Johannesburg, South Africa — 04 October 2012 – The series of wildcat miners’ strikes in South Africa has spread to the iron ore sector and hit another gold company in an escalation of the labour unrest that is testing President Jacob Zuma’s leadership.
Fin24 reports that the industrial action at Kumba Iron Ore, a unit of global miner Anglo American , further dented investor confidence in the continent’s wealthiest economy as it showed that the protests had moved beyond platinum and gold mines.
Workers at the Kusasalethu mine near Johannesburg, operated by South Africa’s No. 3 bullion producer Harmony Gold Mining Company, also downed tools in what management called an "unlawful" action launched outside the normal collective bargaining channels.
Zuma is under fire for failing to address and contain the workers’ protests demanding wage increases, which stem in large part from glaring wealth inequalities persisting in South Africa since the end of apartheid in 1994.
As many as 75 000 miners, or 15% of the South African mining sector’s total workforce, are already out on strike, while a national truckers’ stoppage is squeezing fuel suppliers. Analysts said if it lasts another week, some petrol stations could run dry and some banks’ ATMs could run out of cash.
Kumba, one of the world’s top 10 iron ore producers, said the wildcat strike at its giant Sishen mine in the Northern Cape involved only 300 employees and was limited to one area in the open cast mine, leaving most of the facility unaffected.
“The action is being dealt with in line with the company’s labour relations procedure, with due consideration to the safety of the vast majority of workers who are not taking part in the unprotected strike,” Kumba said in a statement.
Kumba’s share price was over 4% lower at the news, and shares of Harmony Gold fell 1.5%.
The recent weeks of labour strife, in which around 50 people have been killed, have stirred up criticism of the ruling African National Congress and the presidency of Zuma, who faces a challenge from ANC rivals ahead of a party leadership conference in December.
In another illegal strike over wages by contractors at mining company Petmin, a security guard was hacked to death this week by knife-wielding assailants at the Somkhele mine in KwaZulu-Natal, local media quoted police as saying.
Kumba was regarded as immune to the strike contagion because rank and file employees there in December who had worked for at least 5 years were given a lump sum of about R345 000 each after taxes as part of a share scheme.
This represented a fortune to workers earning as little as R7 000 a month.

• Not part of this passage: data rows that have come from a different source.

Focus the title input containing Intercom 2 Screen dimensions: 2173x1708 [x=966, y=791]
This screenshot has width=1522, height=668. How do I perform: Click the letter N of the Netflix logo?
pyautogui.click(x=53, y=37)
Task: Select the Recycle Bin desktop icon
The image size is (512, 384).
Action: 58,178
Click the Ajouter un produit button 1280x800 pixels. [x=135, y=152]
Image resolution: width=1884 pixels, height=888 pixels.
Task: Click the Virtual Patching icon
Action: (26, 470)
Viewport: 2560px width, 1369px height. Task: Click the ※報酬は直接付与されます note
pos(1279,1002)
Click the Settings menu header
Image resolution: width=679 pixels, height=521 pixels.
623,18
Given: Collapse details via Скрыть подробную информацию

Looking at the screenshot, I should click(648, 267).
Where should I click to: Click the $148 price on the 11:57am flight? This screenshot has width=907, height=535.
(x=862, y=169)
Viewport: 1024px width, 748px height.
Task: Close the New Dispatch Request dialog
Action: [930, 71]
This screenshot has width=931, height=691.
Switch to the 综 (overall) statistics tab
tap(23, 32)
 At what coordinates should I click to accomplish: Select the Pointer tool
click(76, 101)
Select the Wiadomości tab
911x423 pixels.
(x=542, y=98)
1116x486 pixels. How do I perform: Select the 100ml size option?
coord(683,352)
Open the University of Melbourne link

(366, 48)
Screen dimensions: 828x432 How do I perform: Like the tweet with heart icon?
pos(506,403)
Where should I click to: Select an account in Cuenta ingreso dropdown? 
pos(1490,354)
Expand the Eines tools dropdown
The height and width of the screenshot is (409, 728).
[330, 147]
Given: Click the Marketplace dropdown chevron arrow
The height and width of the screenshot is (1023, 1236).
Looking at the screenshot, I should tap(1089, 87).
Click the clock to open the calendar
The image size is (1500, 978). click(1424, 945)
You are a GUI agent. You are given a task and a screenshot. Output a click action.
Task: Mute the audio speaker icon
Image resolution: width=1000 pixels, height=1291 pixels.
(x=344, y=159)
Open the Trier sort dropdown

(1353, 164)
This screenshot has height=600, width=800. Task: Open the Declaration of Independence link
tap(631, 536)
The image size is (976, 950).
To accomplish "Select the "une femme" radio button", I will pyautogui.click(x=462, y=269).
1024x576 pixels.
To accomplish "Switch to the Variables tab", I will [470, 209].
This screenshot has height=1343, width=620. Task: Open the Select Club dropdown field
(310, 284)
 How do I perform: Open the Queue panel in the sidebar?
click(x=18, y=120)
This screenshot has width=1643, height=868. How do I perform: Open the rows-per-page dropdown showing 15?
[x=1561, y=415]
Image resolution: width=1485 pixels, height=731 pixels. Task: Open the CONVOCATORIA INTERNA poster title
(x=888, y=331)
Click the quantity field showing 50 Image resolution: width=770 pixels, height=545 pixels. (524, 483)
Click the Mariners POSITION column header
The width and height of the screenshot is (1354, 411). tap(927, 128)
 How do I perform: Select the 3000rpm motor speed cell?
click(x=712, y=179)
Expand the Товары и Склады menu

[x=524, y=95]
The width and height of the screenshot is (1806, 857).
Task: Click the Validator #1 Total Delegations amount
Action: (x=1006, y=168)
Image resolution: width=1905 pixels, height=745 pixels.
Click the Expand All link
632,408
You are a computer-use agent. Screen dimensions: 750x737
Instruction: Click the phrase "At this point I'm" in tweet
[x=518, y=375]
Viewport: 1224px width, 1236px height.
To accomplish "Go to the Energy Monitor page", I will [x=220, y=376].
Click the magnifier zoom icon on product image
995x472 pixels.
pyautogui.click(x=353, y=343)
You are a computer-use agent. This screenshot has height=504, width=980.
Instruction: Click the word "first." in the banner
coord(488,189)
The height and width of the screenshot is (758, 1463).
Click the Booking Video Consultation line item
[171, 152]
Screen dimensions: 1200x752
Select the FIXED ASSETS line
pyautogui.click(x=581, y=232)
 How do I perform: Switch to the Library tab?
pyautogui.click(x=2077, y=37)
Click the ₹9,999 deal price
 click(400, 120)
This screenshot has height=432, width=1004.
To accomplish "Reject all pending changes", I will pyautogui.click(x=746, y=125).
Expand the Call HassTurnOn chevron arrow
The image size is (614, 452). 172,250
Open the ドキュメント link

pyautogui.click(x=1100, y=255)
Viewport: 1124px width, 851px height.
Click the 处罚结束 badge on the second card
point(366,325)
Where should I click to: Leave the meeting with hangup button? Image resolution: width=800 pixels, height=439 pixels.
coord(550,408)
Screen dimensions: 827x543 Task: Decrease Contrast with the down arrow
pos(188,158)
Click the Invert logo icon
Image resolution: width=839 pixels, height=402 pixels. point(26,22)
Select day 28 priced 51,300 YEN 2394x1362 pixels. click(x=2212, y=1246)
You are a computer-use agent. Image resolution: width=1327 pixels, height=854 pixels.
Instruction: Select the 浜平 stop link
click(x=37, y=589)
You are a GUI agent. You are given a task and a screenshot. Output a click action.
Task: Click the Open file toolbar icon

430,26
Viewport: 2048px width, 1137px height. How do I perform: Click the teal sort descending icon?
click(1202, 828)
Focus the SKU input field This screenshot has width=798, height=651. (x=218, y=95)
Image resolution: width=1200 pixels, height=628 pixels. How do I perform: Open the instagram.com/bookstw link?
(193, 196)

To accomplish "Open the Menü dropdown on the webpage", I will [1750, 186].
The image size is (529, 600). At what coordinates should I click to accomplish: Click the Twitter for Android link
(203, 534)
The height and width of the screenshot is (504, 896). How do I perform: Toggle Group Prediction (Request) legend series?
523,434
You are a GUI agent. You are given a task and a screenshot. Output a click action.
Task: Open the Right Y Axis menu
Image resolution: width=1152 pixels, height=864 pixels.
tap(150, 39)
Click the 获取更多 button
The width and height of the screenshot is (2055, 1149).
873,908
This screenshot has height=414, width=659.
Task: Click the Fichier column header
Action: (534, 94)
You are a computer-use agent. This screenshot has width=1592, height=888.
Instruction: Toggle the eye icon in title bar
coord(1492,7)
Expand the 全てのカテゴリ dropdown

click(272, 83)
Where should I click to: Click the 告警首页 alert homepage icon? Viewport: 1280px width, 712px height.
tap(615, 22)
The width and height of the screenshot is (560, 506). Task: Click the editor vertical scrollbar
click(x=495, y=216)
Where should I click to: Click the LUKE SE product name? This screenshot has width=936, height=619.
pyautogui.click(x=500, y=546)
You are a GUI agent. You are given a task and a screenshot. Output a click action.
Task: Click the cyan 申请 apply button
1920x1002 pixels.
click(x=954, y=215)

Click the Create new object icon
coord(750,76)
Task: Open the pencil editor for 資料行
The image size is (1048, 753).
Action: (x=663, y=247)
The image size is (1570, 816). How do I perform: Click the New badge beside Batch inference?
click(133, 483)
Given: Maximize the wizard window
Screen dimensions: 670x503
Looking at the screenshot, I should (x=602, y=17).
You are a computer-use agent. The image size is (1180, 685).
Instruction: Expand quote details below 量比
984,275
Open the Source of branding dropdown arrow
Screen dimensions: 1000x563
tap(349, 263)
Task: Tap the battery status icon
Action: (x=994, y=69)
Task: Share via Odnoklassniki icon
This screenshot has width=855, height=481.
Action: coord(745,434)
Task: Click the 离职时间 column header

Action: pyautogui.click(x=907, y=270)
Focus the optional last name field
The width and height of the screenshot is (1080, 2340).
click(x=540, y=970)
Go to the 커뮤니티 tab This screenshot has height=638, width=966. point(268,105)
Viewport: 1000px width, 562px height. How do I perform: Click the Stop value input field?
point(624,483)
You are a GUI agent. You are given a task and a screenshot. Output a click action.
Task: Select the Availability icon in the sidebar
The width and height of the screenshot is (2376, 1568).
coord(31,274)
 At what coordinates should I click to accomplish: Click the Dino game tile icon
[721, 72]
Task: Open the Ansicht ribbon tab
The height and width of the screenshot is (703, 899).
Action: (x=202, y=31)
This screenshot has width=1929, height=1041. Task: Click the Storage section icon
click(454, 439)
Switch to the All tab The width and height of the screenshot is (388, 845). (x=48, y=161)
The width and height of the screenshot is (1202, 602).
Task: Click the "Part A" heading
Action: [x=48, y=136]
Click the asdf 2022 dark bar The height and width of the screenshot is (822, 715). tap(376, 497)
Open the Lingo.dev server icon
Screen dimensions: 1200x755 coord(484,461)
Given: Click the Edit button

But it was not immediately clear if any of the 300 reported strikers were among the 6,200 who had benefited from the plan.
Solidarity is not taking part in the strike.
Kumba produced 41.3Mt of ore in 2011.
Seven weeks of labour unrest and strikes, which originally erupted at Lonmin’s Rustenburg operations, have now spread across the South African mining industry.
The world’s No. 1 platinum producer Anglo American Platinum is also grappling to resolve a strike at its Rustenburg operations in the country’s platinum belt about 120 km north-west of Johannesburg. Worker attendance at Amplats’ Rustenburg mines has fallen to below 20%, and
some 21,000 Amplats workers have joined the illegal walkout.
Fifteen thousand miners at Gold Fields KDC West mine downed tools on 10 September, hitting production at the world’s fourth-biggest bullion producer. Gold Fields bosses have refused to negotiate with them.
The spreading labour unrest has raised fears the country could see a repeat of the stand-off with police at Lonmin’s platinum mine in August that led to the shooting of 34 miners.
It was South Africa’s bloodiest security incident since the end of apartheid in 1994, and an official commission of enquiry started a probe this week into the killings.
The commission of inquiry into the violence yesterday adjourned its hearings until 22 October to give lawyers involved more time to prepare and collect copies of relevant documents and testimony.